··· Entries provided
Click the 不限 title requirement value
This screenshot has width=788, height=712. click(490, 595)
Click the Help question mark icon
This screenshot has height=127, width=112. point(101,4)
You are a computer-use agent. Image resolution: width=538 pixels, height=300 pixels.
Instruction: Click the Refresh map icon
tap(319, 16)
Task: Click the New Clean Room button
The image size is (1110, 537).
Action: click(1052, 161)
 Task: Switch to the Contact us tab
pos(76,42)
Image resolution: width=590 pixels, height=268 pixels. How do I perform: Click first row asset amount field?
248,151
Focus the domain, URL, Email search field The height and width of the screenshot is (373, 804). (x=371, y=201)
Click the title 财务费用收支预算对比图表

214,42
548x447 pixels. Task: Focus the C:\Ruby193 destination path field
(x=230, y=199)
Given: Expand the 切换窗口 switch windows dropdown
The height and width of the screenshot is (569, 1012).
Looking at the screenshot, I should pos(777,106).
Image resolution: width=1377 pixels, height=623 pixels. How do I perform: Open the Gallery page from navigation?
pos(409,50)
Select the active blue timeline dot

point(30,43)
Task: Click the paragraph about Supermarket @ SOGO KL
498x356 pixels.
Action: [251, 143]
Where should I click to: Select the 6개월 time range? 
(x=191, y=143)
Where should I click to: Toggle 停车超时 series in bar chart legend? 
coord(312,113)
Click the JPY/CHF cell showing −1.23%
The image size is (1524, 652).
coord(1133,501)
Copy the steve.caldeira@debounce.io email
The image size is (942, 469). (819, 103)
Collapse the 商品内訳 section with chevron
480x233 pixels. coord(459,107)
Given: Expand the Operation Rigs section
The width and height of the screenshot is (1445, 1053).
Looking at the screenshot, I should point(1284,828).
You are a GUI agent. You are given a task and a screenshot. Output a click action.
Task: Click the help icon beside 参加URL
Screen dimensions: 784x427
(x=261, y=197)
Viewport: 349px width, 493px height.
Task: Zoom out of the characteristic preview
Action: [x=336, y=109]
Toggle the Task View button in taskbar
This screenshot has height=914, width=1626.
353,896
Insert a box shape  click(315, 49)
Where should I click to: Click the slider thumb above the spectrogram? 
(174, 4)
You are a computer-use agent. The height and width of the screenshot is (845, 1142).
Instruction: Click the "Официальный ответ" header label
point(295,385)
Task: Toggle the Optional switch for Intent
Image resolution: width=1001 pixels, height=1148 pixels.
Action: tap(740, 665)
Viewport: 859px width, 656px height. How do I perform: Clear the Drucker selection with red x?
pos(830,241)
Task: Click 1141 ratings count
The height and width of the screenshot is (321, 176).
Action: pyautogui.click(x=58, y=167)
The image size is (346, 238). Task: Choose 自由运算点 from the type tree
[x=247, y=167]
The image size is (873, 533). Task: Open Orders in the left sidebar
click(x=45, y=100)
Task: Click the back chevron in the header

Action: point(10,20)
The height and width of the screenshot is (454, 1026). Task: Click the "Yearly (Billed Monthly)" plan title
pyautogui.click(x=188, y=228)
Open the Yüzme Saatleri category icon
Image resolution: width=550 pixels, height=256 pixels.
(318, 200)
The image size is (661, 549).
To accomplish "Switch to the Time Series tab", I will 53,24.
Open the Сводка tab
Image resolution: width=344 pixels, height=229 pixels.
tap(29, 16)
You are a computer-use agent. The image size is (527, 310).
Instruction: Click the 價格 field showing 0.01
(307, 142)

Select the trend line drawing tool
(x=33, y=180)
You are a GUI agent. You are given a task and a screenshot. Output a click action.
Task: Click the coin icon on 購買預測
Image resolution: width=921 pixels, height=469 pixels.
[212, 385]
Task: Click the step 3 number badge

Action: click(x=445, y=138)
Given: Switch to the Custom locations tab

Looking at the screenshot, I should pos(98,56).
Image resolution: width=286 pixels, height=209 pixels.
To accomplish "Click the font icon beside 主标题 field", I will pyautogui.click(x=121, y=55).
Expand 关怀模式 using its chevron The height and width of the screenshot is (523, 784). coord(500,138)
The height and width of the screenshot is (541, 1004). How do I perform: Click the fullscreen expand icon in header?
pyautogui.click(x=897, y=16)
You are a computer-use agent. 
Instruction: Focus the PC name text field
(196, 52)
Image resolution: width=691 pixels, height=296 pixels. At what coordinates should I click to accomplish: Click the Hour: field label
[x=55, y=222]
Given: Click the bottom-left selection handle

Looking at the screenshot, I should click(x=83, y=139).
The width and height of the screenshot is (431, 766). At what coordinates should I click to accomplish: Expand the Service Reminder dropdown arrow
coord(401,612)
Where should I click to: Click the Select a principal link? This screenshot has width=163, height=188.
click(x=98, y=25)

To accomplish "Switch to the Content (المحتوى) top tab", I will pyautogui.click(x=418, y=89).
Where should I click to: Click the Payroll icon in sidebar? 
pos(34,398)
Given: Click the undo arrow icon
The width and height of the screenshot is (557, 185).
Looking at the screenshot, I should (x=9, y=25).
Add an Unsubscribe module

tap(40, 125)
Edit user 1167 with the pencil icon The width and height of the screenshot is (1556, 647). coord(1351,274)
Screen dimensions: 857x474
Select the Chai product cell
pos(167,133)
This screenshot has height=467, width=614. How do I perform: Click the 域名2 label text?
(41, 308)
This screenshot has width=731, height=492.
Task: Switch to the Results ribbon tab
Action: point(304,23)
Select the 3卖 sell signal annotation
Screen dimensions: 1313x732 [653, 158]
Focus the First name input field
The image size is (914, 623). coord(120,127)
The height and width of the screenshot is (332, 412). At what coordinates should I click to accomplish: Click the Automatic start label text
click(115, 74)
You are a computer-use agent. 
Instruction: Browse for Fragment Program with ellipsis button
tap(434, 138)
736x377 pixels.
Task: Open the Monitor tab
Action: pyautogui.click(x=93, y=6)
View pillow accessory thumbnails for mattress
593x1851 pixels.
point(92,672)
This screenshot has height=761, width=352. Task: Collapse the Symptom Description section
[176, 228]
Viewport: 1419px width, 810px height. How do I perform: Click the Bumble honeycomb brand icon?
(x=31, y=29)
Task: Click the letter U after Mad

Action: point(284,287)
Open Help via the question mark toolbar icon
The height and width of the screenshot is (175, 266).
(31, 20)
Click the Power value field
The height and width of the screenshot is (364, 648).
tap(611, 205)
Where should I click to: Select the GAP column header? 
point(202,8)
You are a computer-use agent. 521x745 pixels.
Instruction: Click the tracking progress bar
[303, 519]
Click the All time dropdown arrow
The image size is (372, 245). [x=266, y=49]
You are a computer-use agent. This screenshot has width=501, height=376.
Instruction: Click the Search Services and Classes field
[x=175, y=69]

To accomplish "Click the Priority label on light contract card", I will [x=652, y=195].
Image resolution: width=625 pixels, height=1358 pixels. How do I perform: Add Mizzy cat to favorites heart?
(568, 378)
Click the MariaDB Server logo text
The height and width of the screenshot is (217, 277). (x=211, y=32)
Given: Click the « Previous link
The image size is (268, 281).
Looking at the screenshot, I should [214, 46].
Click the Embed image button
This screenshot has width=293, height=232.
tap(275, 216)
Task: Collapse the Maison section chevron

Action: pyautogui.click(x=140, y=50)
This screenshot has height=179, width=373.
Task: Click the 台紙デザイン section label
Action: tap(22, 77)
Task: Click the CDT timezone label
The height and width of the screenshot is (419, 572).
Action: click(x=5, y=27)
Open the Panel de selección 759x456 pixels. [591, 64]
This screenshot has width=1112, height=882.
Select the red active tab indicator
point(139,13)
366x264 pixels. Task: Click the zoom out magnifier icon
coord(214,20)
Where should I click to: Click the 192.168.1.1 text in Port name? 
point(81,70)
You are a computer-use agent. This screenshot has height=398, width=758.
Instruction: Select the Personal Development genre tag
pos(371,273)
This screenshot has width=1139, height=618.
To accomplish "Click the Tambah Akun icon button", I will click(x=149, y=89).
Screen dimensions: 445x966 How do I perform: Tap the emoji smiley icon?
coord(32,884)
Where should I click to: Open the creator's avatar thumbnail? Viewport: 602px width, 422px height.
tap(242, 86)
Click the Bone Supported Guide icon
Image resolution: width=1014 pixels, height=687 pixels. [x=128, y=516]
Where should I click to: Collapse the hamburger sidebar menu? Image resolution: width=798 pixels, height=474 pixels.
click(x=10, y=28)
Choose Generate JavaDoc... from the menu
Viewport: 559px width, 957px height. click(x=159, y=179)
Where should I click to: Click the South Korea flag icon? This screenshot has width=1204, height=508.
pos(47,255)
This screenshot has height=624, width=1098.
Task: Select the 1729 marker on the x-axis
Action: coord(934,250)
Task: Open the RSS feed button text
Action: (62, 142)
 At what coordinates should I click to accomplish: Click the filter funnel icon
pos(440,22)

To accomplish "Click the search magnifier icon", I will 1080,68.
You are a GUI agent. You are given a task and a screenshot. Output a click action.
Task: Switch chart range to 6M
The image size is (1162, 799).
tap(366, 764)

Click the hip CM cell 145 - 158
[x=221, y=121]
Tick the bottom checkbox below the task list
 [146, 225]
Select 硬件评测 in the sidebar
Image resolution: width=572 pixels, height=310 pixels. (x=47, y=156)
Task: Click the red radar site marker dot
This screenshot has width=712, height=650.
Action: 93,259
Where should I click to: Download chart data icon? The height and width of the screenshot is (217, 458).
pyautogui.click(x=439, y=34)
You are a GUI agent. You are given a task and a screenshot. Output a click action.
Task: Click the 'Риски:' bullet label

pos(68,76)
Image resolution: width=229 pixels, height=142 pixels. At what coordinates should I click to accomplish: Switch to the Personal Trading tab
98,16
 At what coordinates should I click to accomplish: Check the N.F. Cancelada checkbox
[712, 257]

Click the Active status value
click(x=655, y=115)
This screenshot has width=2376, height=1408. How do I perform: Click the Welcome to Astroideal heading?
······
§ Work task: Return each line among the entries that holds the word "beside".

§ Response:
Task: Click the help icon beside 参加URL
To accomplish "Click the font icon beside 主标题 field", I will pyautogui.click(x=121, y=55).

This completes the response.